* ASSIGNMENT:
Without the pictures, set down the records below word for word.

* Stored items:
· · ·

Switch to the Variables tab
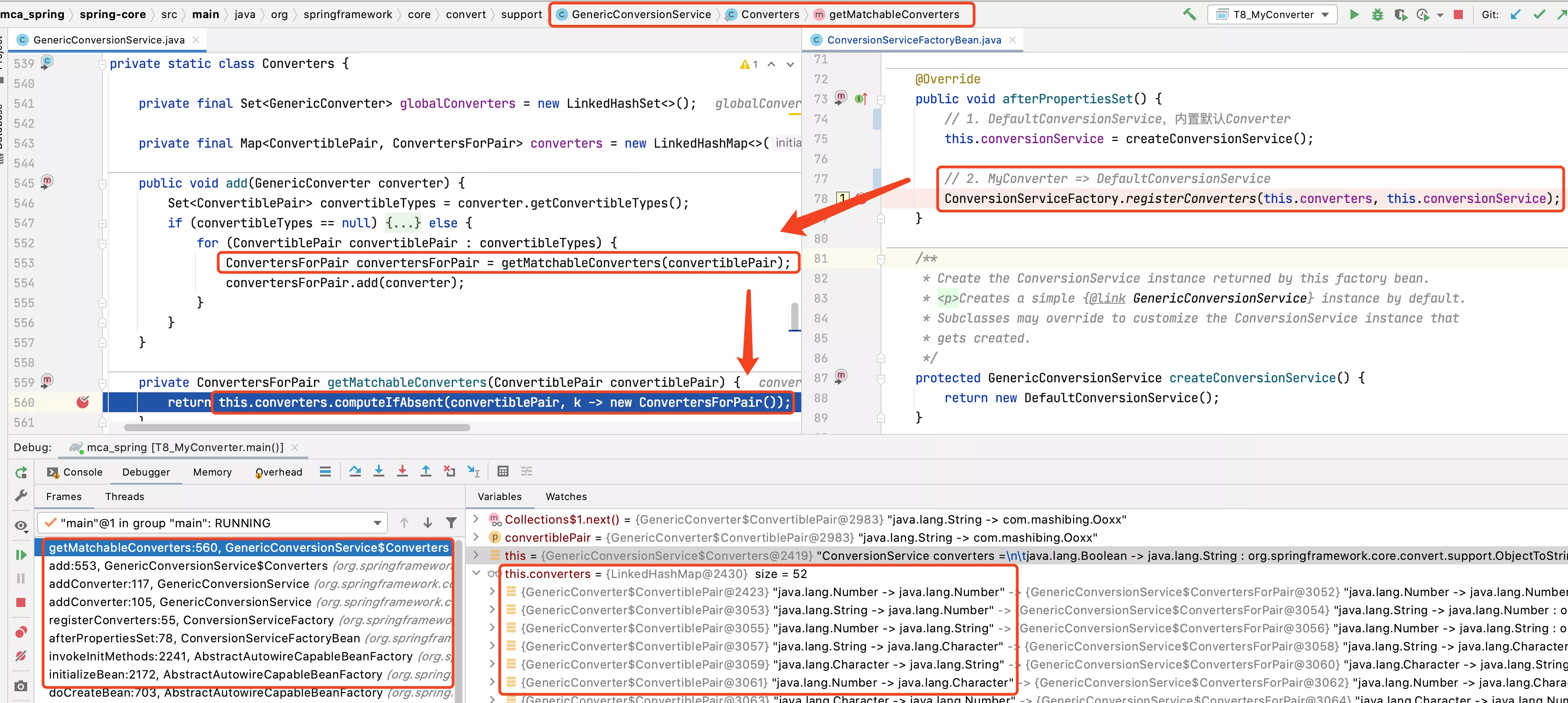The image size is (1568, 703). tap(500, 496)
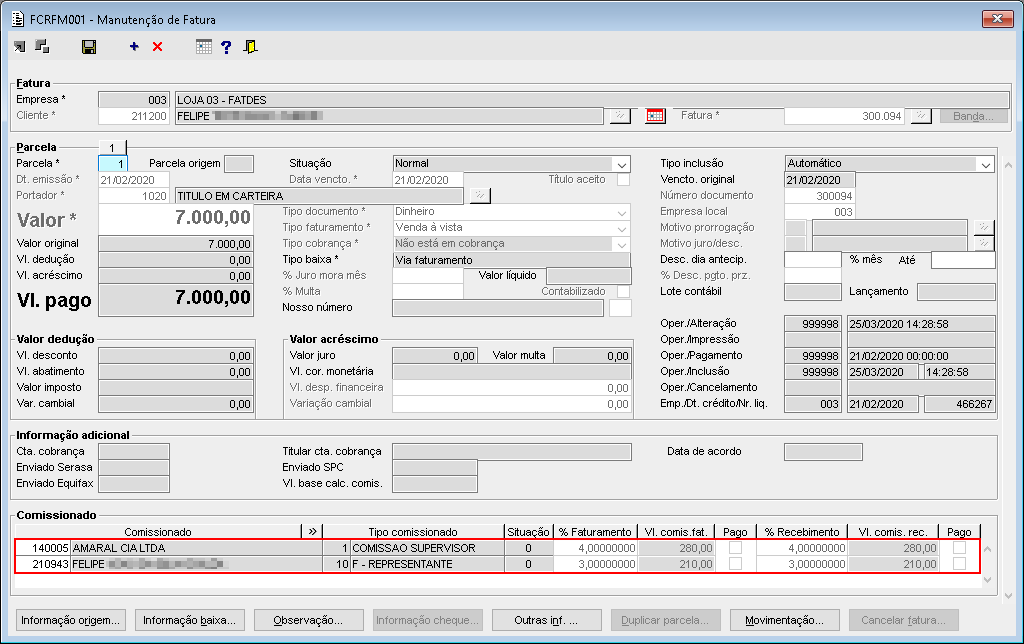Expand the Situação dropdown
Screen dimensions: 1024x644
pos(621,164)
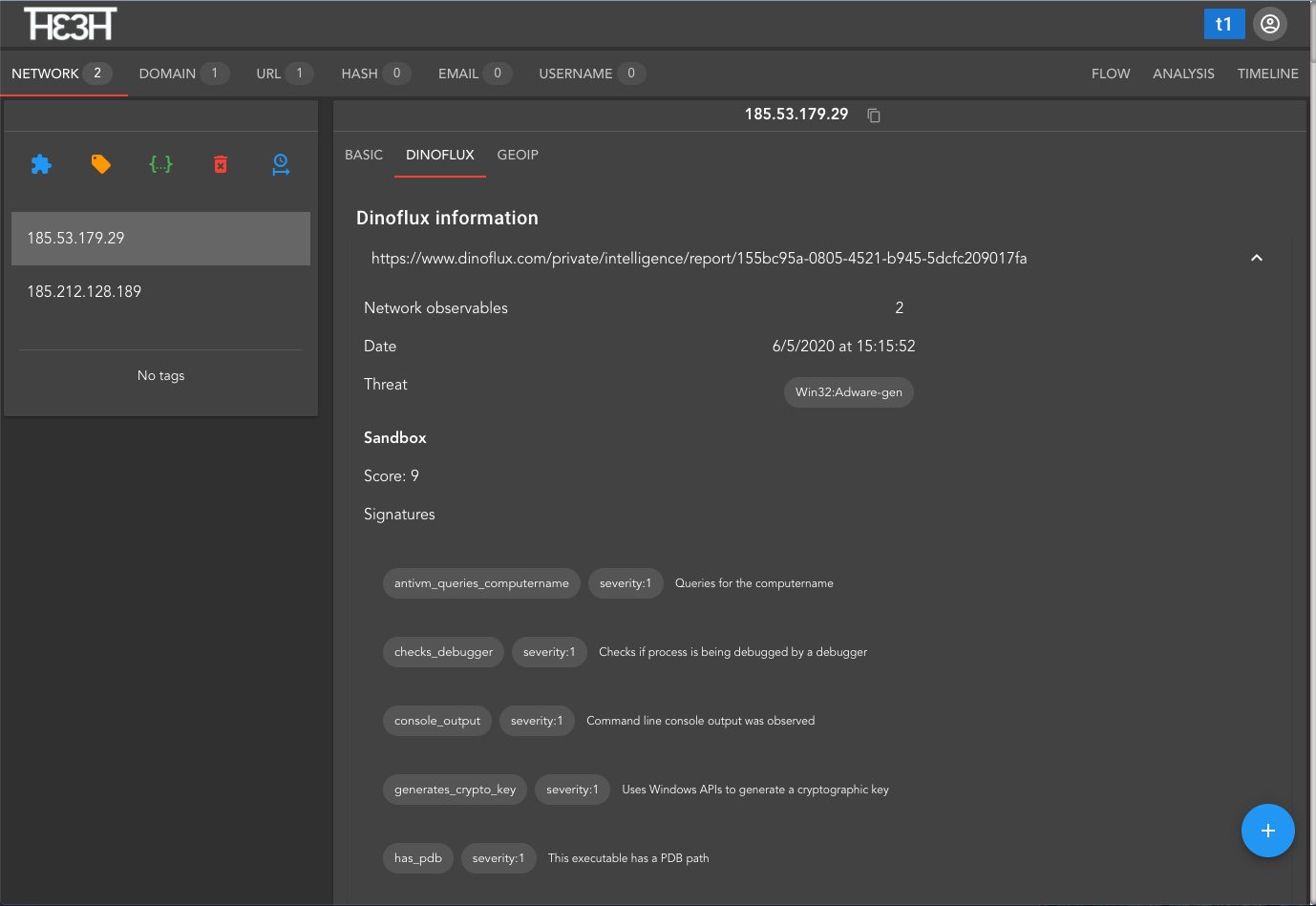Switch to the GEOIP tab
The width and height of the screenshot is (1316, 906).
tap(518, 155)
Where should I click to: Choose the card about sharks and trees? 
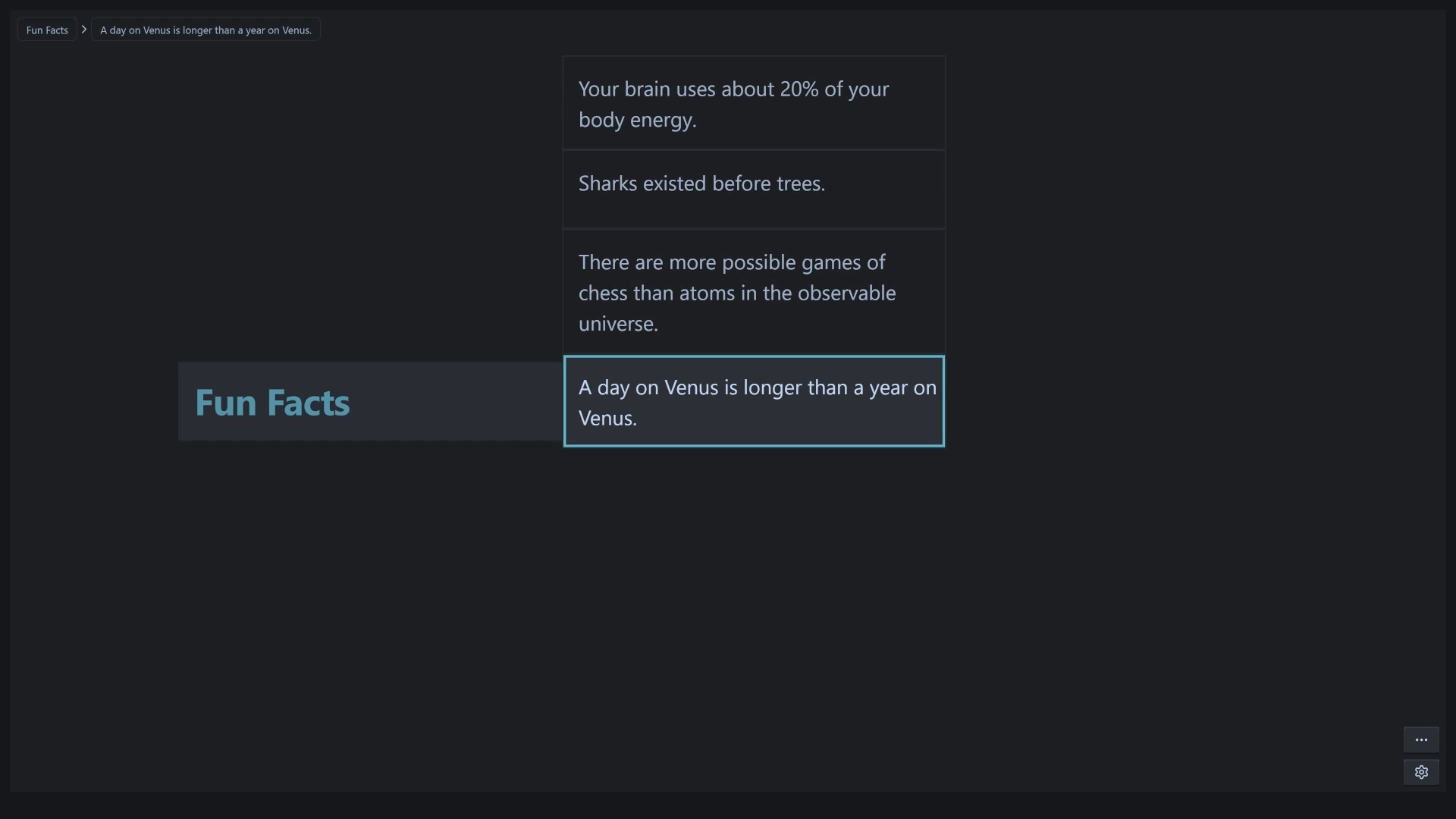tap(753, 189)
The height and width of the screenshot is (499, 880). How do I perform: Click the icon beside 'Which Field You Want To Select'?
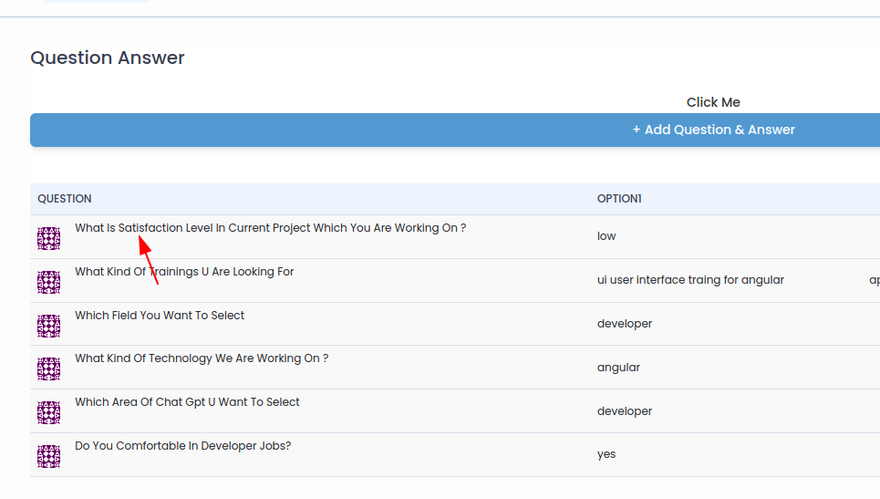click(x=48, y=326)
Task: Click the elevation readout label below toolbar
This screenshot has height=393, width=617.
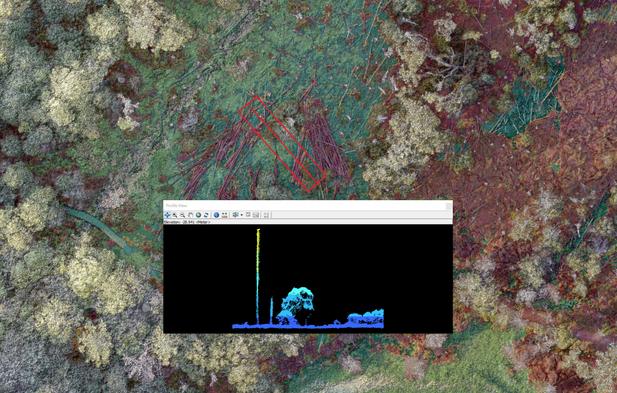Action: point(187,222)
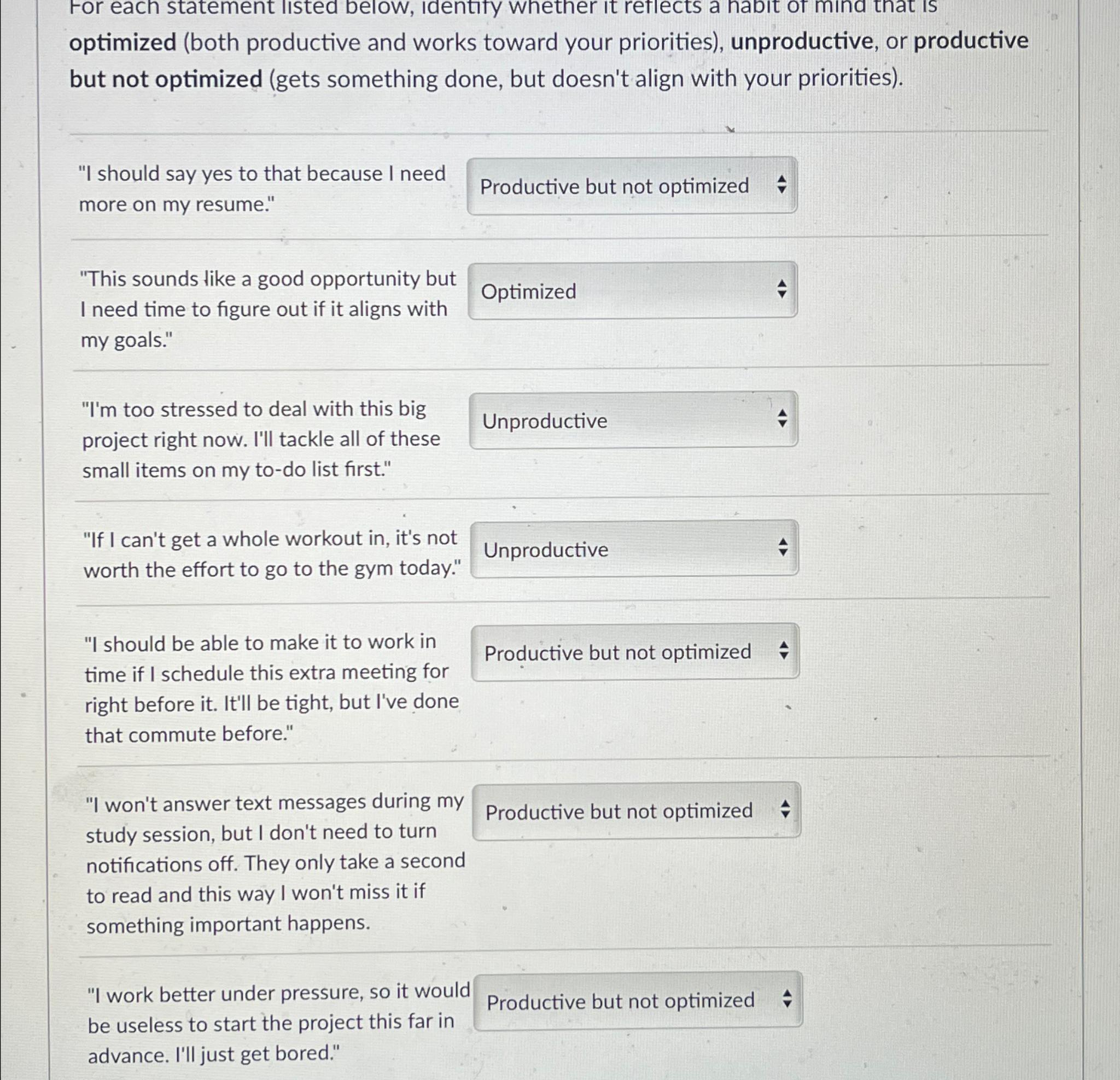The height and width of the screenshot is (1080, 1120).
Task: Click the "If I can't get a whole workout" statement
Action: (x=270, y=554)
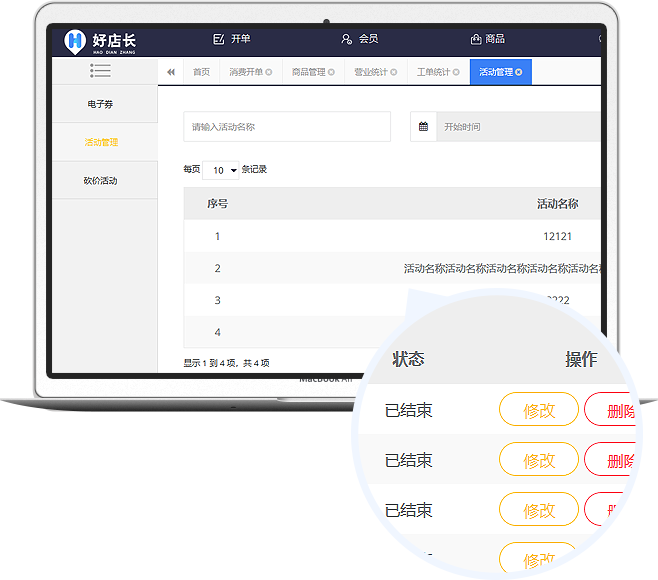Screen dimensions: 658x580
Task: Switch to the 首页 tab
Action: coord(201,72)
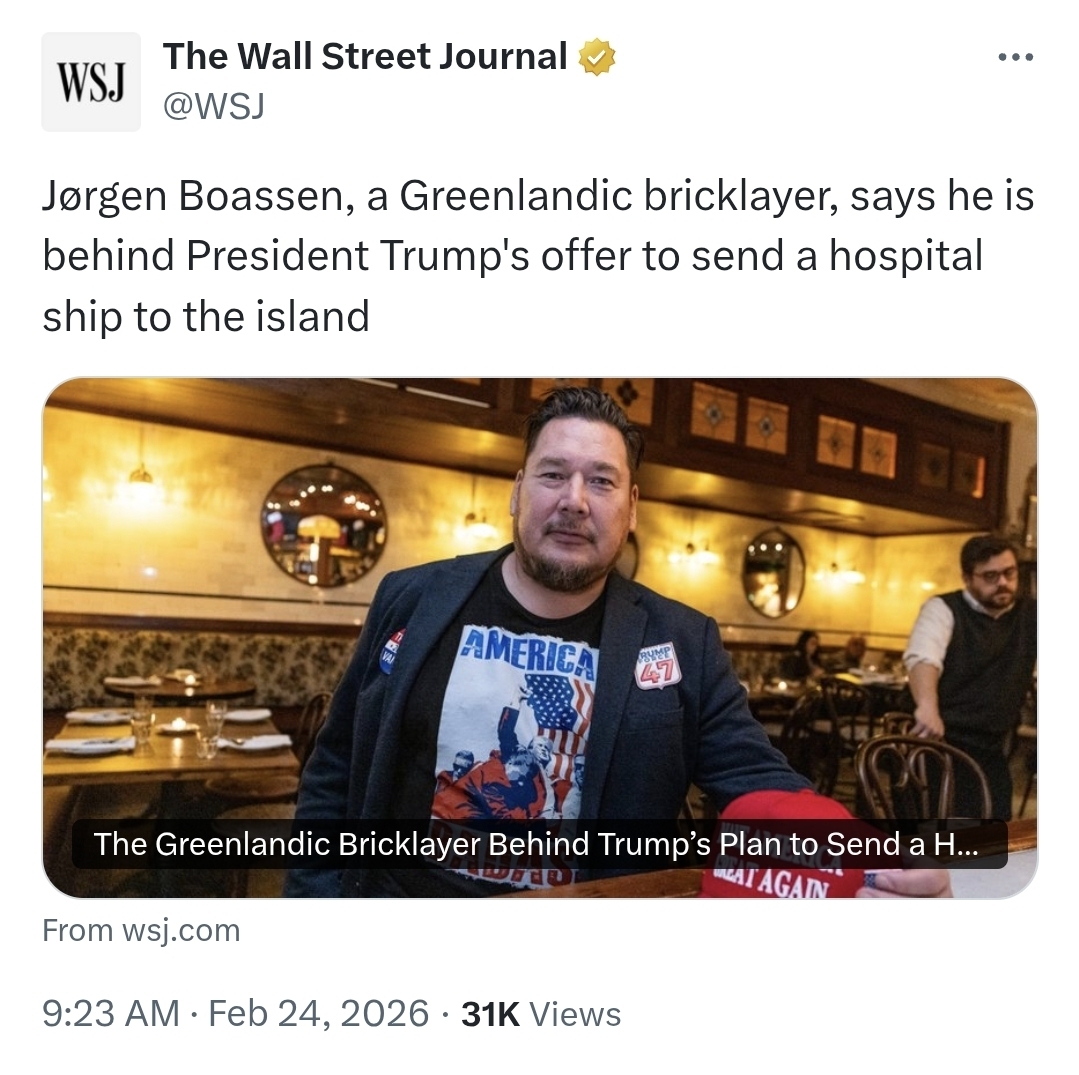This screenshot has width=1079, height=1075.
Task: Follow the From wsj.com source link
Action: [x=141, y=930]
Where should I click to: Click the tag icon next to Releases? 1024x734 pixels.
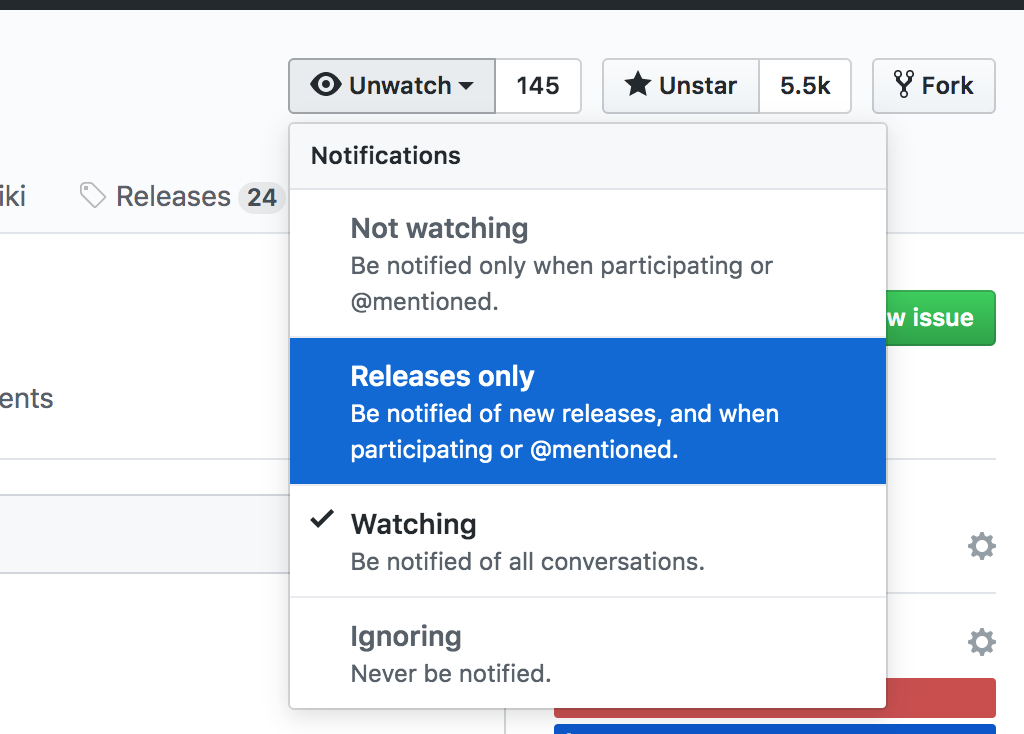pyautogui.click(x=92, y=195)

· · ·

* RESULT OF THIS TASK:
Switch to the Variables tab
The image size is (1568, 703). tap(500, 496)
Expand the Situação dropdown
Screen dimensions: 1024x644
pos(621,164)
Switch to the GEOIP tab
The width and height of the screenshot is (1316, 906).
tap(518, 155)
Where should I click to: Choose the card about sharks and trees? 
tap(753, 189)
The height and width of the screenshot is (499, 880). How do I perform: Click the icon beside 'Which Field You Want To Select'?
click(x=48, y=326)
Task: Click the elevation readout label below toolbar
This screenshot has height=393, width=617.
Action: point(187,222)
The height and width of the screenshot is (1080, 1120).
Task: Click the "If I can't get a whole workout" statement
Action: (x=270, y=554)
Screen dimensions: 658x580
Task: Switch to the 首页 tab
Action: coord(201,72)
This screenshot has width=1079, height=1075.
Task: Follow the From wsj.com source link
Action: [x=141, y=930]
Where should I click to: Click the tag icon next to Releases? 1024x734 pixels.
pyautogui.click(x=92, y=195)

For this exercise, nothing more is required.